* begin Given passage *

HaZvi (, also Hatzevi, literally 'The Gazelle') was a Hebrew-language newspaper published in Jerusalem from 1884 to 1914 by Eliezer Ben-Yehuda, a  pioneer of the revival of Hebrew as a spoken tongue.

History
The first issue of HaZvi was published on October 24, 1884. It began as a weekly paper and eventually developed into a daily. In 1909, the paper had a peak circulation of 1,200 copies, 500 distributed in Jerusalem.

HaZvi revolutionized Hebrew newspaper publishing in Jerusalem by introducing secular issues and techniques of modern journalism, especially after Itamar Ben-Avi, Ben-Yehuda's son, joined the paper. Influenced by the French press, Ben-Avi brought in sensational headlines and a style of reporting that differed from newspapers of the old school. HaZvi  became the organ of the New Yishuv (pre-state Jewish community), as the first Jewish agricultural colonies were founded. The paper included translations of French literature (previously only German literature had appeared in translation) and original Hebrew prose. The need for Hebrew words to report the daily news prompted Ben-Yehuda to begin his lifelong project of compiling a Hebrew dictionary (). All this fit in with the Hebraist ideology that was on the rise.

* end Given passage *
* begin Dataset extract *

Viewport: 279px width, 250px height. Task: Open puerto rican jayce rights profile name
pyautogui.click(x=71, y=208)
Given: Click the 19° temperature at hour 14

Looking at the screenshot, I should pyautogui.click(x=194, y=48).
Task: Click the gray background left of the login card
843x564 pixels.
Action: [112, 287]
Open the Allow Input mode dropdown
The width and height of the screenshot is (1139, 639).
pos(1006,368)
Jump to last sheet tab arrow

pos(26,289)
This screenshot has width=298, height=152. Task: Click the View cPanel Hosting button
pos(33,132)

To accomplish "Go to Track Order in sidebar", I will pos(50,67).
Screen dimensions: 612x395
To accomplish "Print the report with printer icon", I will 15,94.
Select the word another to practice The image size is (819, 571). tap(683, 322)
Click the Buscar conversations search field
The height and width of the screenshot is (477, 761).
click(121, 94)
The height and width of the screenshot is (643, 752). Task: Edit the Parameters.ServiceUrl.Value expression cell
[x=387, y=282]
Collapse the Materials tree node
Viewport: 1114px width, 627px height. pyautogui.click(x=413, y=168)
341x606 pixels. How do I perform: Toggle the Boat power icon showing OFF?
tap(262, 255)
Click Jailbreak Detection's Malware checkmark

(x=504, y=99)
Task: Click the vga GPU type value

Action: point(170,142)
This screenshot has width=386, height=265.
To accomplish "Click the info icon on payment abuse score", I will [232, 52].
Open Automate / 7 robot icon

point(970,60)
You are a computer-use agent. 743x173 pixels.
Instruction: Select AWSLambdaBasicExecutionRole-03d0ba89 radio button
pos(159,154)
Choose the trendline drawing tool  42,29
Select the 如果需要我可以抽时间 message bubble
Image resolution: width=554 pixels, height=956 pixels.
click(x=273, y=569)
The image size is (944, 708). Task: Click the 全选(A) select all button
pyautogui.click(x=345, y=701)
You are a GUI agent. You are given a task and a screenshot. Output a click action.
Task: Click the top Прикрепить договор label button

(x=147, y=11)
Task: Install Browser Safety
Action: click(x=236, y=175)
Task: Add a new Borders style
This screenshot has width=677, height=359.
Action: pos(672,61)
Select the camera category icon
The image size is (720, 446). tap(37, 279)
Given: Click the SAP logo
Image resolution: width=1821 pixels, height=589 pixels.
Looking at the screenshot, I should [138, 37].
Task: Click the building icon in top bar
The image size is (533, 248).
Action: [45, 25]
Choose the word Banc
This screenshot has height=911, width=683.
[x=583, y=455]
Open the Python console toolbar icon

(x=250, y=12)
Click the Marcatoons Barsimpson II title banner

* end Dataset extract *

### Problem to work on:
According to the text on HaZvi, what was the newspaper's peak circulation in 1909? The entries have nothing to do with what follows.

### Result of this exercise:
1,200 copies, 500 of them distributed in Jerusalem.